My Path To Becoming a Professional Writer
- benbakerbooks
- Aug 27, 2015
- 2 min read
In my desire to become a professional writer I did the first thing most people probably do, I opened Google and searched how to become a professional writer. While many blogs were very useful and gave me excellent advice, I felt there was something missing. Many authors keep a running blog of what it's like being a professional writer, but there was never a blog or journal I could find of what it was like becoming a professional writer.
I wanted to see what trials a writer goes through as they climb to the top. To know what barriers had to be overcome to produce good stories people want to read. How long it took before their dedication to writing and submitting finally paid off.

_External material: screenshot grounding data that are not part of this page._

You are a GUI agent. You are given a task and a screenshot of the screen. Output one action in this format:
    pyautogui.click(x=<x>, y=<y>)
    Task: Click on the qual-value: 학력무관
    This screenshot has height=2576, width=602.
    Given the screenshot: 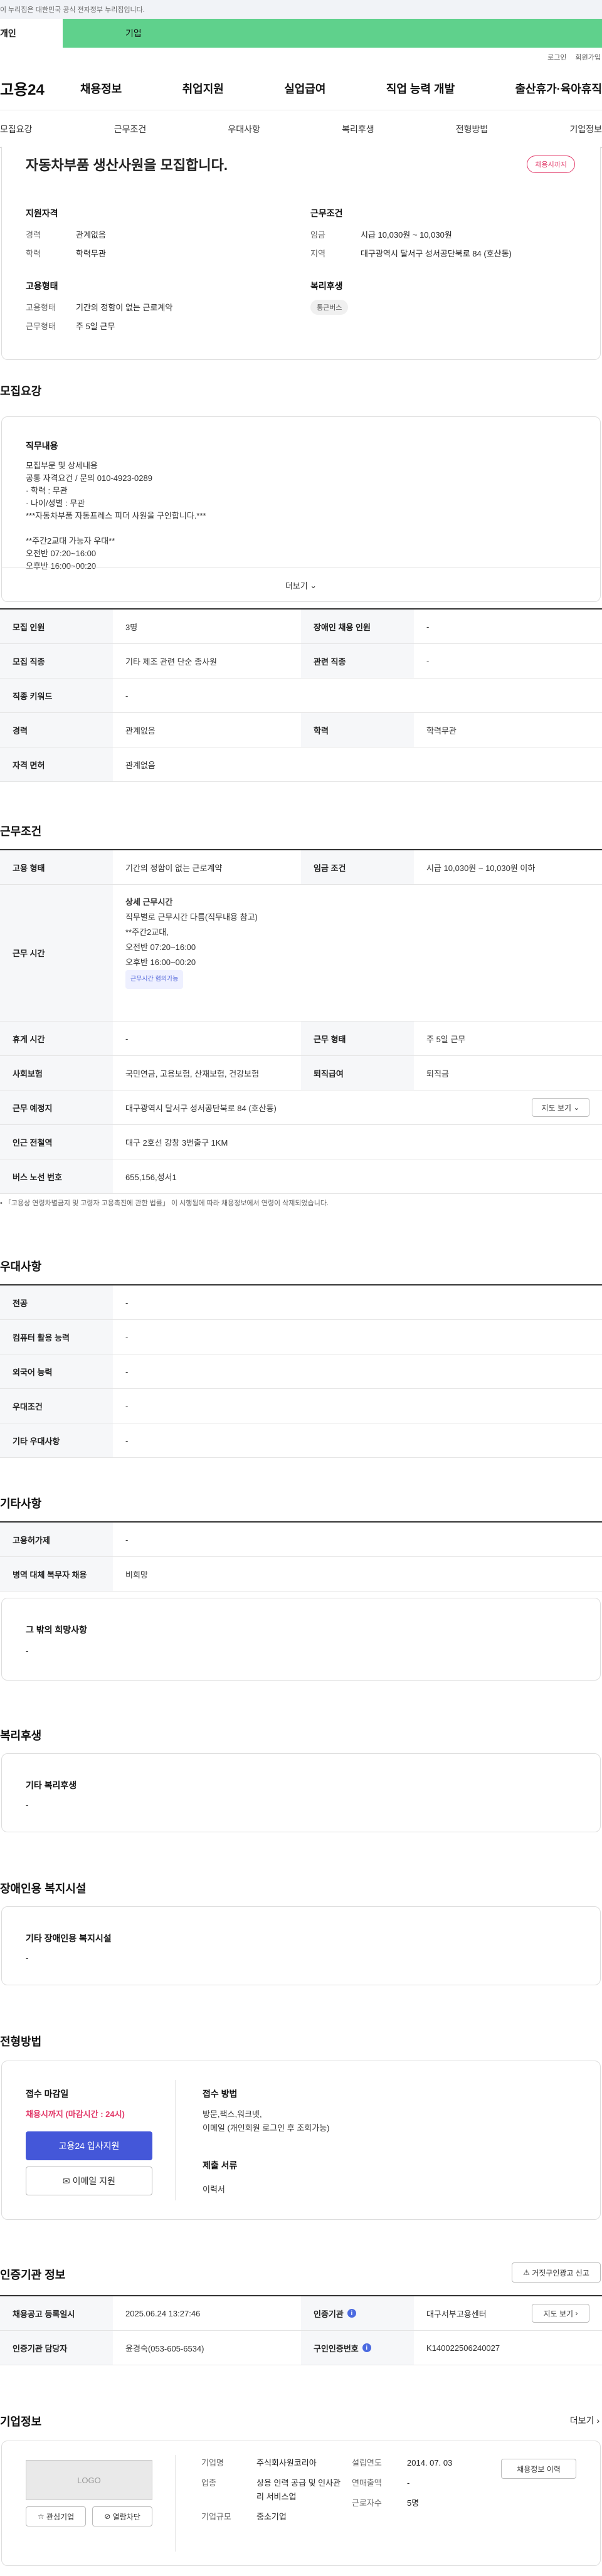 What is the action you would take?
    pyautogui.click(x=91, y=254)
    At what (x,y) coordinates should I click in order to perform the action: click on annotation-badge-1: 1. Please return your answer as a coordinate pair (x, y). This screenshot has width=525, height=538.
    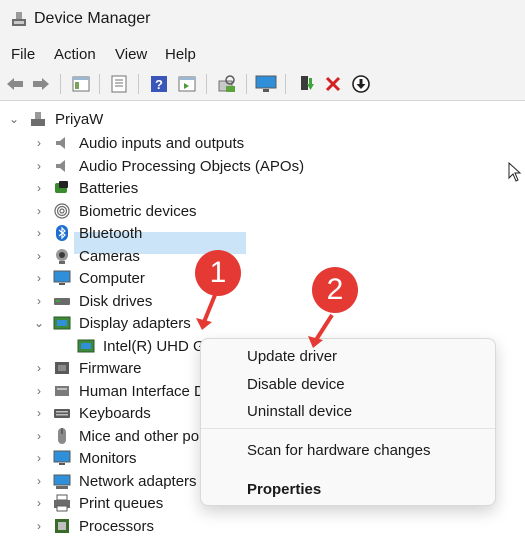
    Looking at the image, I should click on (218, 273).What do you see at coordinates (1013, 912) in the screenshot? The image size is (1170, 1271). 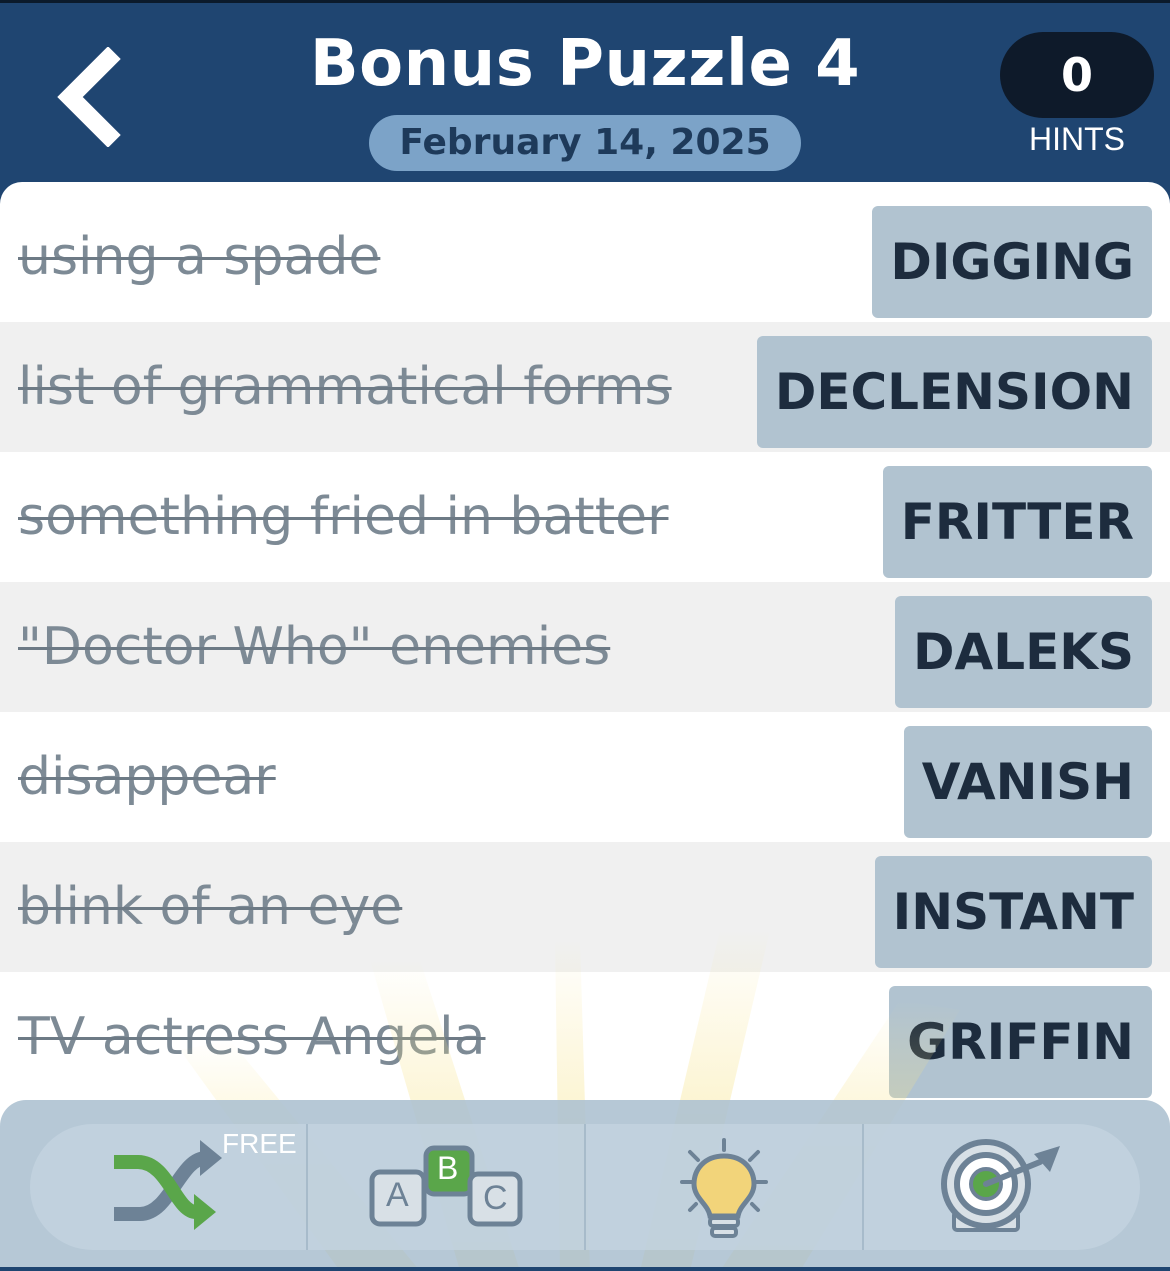 I see `answer-tile: INSTANT` at bounding box center [1013, 912].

This blog will hopefully serve that purpose for others on their own paths to professional status and ideally will also inspire me to be a more consistent and organized writer. I have been writing various works on and off for a little over two years, but have had little success. With this blog I'm hoping that it will help me keep myself more acocuntable with my writing, and thereforee more productive, and maybe give others an insight into the beginning writer's lifestyle as they work to become a professional writer.
The first nine months of this goal will be a little more unique that most as I am not currently at home writing at a small rickety desk in Cedar City, Utah. I am currently writing from a living room table in Poitiers, France.
My wife was accepted to a study abroad program at ESCEM, a university partnered with SUU. While she's here working on her dual degree program in Marketing, which will hopefully bring her closer to her dreams, I am here starting the path to my own dreams. We decided that the next nine months will give me ample opportunities to jump start a writing career.
I also have an opportunity over the next nine months to experiment with what typ eo fwriting lifestyle I want to live. Do I want to be a casual writer who pecks away at the computer when inspiration hits? WIll I be the writer who haunts the local coffee shop and punches out words while I sip a hot chocolate? Or will I be the writer who treats his writing as a hybrid between a job and a hobby?
I decided on the latter as I hope my writing will become a career and support my family one day. So I've commiteed myself to a working space and writing part-time in the hopes I can make my dreams come true. Is it a little presumptuous to assume that I will be a full-time author or that people will even be interested in my story as I struggle to make a name for myself? Probably, but I feel that being a writer is itself a little presumptuous, we assume others care about what we've written down.